Observing the Unknown - Embedded.com

Observing the Unknown

Adaptive filters can be used to determine the system response of an unkown system. Black magic indeed.

What do you do when you have an unknown system to analyze, but you don't have access to its inner workings? Almost everyone, sooner or later, has to deduce or derive a system function by observation or guesswork. Working out a fixed system function is one thing, but recreating a system function that changes with time is a much more interesting and challenging proposition.

Closed loop systems-and this includes servo systems of all types from motion control to the noise reduction/compressor algorithms in audio-are often difficult to analyze and can be impossible to handle with a closed solution. This can make things especially difficult when you need to be able to predict what a system will do. This makes algorithms that expose certain hidden variables in the “black box” especially valuable.

In the textbooks, we read that the impulse response of a system may be determined by driving that system with an infinitely tall and infinitely narrow pulse. This is the Dirac function. The output of the system will be its impulse response. Such pulses are hard to come by, however. In many industrial and mechanical applications, engineers have resorted to driving a system with broadband white noise to discover which frequencies resonate and which die away in an effort to learn a given object's impulse response. This, too, has its drawbacks, especially in real-time applications.

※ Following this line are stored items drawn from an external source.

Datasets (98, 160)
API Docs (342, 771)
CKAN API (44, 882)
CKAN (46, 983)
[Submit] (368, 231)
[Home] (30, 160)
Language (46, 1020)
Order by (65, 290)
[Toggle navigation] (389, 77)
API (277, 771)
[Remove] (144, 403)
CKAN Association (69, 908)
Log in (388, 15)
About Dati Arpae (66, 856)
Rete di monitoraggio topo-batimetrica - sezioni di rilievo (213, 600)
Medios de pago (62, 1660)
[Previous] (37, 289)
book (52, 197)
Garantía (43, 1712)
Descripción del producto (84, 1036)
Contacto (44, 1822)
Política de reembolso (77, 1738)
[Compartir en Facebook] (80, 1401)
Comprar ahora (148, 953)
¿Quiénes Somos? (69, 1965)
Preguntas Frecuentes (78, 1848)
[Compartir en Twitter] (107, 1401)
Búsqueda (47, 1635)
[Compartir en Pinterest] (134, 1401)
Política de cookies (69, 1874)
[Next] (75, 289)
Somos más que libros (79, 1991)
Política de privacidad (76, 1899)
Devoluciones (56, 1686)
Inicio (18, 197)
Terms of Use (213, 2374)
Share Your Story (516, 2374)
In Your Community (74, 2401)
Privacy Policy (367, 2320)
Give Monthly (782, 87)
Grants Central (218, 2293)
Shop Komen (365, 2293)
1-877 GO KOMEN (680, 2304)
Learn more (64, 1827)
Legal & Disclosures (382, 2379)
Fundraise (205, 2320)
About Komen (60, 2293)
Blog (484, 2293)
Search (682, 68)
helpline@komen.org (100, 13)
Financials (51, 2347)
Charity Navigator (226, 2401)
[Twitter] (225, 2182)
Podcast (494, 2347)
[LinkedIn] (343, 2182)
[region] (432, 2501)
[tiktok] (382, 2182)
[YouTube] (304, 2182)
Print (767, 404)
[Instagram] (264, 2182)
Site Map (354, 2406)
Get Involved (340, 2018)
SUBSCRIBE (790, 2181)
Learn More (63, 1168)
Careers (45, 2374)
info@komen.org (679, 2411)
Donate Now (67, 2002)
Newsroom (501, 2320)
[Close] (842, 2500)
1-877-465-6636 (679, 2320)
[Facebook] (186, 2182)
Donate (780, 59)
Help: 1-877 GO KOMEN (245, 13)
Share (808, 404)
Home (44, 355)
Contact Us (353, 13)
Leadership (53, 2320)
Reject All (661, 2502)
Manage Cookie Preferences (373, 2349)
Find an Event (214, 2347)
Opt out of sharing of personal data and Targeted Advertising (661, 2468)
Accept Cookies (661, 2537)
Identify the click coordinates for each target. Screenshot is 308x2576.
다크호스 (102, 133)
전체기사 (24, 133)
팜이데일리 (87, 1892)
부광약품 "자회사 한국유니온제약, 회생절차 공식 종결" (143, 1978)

Fortunately, other means are available. Currently, algorithms that allow us to determine, control, and change the system function (transfer function) of a process are used in motion control, adaptive prediction for speech reconstruction and synthesis, channel equalization for overcoming the deleterious effects of long lines in signals, noise cancellation for removing environmental noise, and even in satellite signal transmission. We're going to use such a filter as a model to estimate the characteristics of an unknown system. All in all, it is very interesting and useful stuff.

Last month, we took a brief look at two systems of this kind, the Luenberger observer and the Kalman filter. Most of us have heard of the Kalman filter but some may have shied away from using it because of its association with that black magic called statistics. The interesting thing is that, in the end, it is all the same stuff. Statistics-based processing uses the same laws and is capable of the same transformations as signal processing based upon more deterministic forms. This month, I will present another step in the development of observers and system modeling: the adaptive filter.


One of the primary uses for systems such as these is to remove noise. As you know, noise can be almost anything and what qualifies as noise is a matter of interpretation. Some noise, such as a 60Hz hum or a baby crying, has most of its energy concentrated at a certain point in the spectrum. White noise, or uncorrelated noise, however, has a more generalized effect. It is everywhere. The filter devices we will describe in this column can work in either circumstance.

Before we begin, I would like to draw a distinction between deterministic and random processes. Examples of physical phenomenon in which future measurements can be predicted with reasonable accuracy, based on physics and observation, are referred to as deterministic. This could include the force generated by an unbalanced rotating wheel, the position of a satellite in orbit about the earth, or the response of a structure to a step load. In such cases, it is not difficult to come up with closed forms with which to calculate or predict behavior.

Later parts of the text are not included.